Data records
━━━━

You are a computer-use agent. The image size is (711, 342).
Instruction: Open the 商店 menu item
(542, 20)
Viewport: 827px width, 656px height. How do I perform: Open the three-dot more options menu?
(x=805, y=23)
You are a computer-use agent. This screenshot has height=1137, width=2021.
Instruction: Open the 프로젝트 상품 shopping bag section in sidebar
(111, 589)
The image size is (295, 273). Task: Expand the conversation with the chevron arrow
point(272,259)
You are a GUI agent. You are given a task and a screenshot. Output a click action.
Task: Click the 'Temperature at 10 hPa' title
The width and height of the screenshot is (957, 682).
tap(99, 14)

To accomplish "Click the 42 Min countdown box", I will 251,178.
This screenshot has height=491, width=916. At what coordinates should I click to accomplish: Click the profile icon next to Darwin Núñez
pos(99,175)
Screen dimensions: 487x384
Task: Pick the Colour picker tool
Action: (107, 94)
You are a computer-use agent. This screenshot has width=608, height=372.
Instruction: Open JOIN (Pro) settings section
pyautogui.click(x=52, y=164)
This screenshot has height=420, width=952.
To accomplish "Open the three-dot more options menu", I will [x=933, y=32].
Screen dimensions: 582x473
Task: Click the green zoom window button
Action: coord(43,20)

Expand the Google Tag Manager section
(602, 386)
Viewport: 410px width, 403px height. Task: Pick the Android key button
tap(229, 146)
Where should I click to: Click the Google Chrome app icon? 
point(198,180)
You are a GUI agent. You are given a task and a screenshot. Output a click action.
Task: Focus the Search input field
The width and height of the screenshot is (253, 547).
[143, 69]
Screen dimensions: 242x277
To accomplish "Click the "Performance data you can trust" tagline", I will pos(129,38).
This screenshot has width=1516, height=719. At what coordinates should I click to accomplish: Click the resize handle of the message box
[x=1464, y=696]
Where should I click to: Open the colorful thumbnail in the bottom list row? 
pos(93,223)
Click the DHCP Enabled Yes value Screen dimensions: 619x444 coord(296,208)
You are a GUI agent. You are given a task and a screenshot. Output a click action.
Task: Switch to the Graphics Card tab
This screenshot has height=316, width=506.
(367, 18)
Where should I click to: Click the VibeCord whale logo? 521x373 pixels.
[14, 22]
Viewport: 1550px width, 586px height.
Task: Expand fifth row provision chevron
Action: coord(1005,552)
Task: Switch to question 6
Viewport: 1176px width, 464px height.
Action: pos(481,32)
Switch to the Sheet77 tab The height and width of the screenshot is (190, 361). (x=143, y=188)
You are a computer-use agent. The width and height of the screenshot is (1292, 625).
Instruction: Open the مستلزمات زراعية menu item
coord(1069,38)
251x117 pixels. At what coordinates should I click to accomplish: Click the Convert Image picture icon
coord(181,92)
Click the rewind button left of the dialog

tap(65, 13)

━━━━

### Exercise details
Rewrite the lines above as a numbered list, leaving out any blank lines.

### Answer for the task
1. You are a computer-use agent. The image size is (711, 342).
2. Instruction: Open the 商店 menu item
3. (542, 20)
4. Viewport: 827px width, 656px height. How do I perform: Open the three-dot more options menu?
5. (x=805, y=23)
6. You are a computer-use agent. This screenshot has height=1137, width=2021.
7. Instruction: Open the 프로젝트 상품 shopping bag section in sidebar
8. (111, 589)
9. The image size is (295, 273). Task: Expand the conversation with the chevron arrow
10. point(272,259)
11. You are a GUI agent. You are given a task and a screenshot. Output a click action.
12. Task: Click the 'Temperature at 10 hPa' title
13. The width and height of the screenshot is (957, 682).
14. tap(99, 14)
15. To accomplish "Click the 42 Min countdown box", I will 251,178.
16. This screenshot has height=491, width=916. At what coordinates should I click to accomplish: Click the profile icon next to Darwin Núñez
17. pos(99,175)
18. Screen dimensions: 487x384
19. Task: Pick the Colour picker tool
20. Action: (107, 94)
21. You are a computer-use agent. This screenshot has width=608, height=372.
22. Instruction: Open JOIN (Pro) settings section
23. pyautogui.click(x=52, y=164)
24. This screenshot has height=420, width=952.
25. To accomplish "Open the three-dot more options menu", I will [x=933, y=32].
26. Screen dimensions: 582x473
27. Task: Click the green zoom window button
28. Action: coord(43,20)
29. Expand the Google Tag Manager section
30. (602, 386)
31. Viewport: 410px width, 403px height. Task: Pick the Android key button
32. tap(229, 146)
33. Where should I click to: Click the Google Chrome app icon? 
34. point(198,180)
35. You are a GUI agent. You are given a task and a screenshot. Output a click action.
36. Task: Focus the Search input field
37. The width and height of the screenshot is (253, 547).
38. [143, 69]
39. Screen dimensions: 242x277
40. To accomplish "Click the "Performance data you can trust" tagline", I will pos(129,38).
41. This screenshot has width=1516, height=719. At what coordinates should I click to accomplish: Click the resize handle of the message box
42. [x=1464, y=696]
43. Where should I click to: Open the colorful thumbnail in the bottom list row? 
44. pos(93,223)
45. Click the DHCP Enabled Yes value Screen dimensions: 619x444 coord(296,208)
46. You are a GUI agent. You are given a task and a screenshot. Output a click action.
47. Task: Switch to the Graphics Card tab
48. This screenshot has height=316, width=506.
49. (367, 18)
50. Where should I click to: Click the VibeCord whale logo? 521x373 pixels.
51. [14, 22]
52. Viewport: 1550px width, 586px height.
53. Task: Expand fifth row provision chevron
54. Action: coord(1005,552)
55. Task: Switch to question 6
56. Viewport: 1176px width, 464px height.
57. Action: pos(481,32)
58. Switch to the Sheet77 tab The height and width of the screenshot is (190, 361). (x=143, y=188)
59. You are a computer-use agent. The width and height of the screenshot is (1292, 625).
60. Instruction: Open the مستلزمات زراعية menu item
61. coord(1069,38)
62. 251x117 pixels. At what coordinates should I click to accomplish: Click the Convert Image picture icon
63. coord(181,92)
64. Click the rewind button left of the dialog
65. tap(65, 13)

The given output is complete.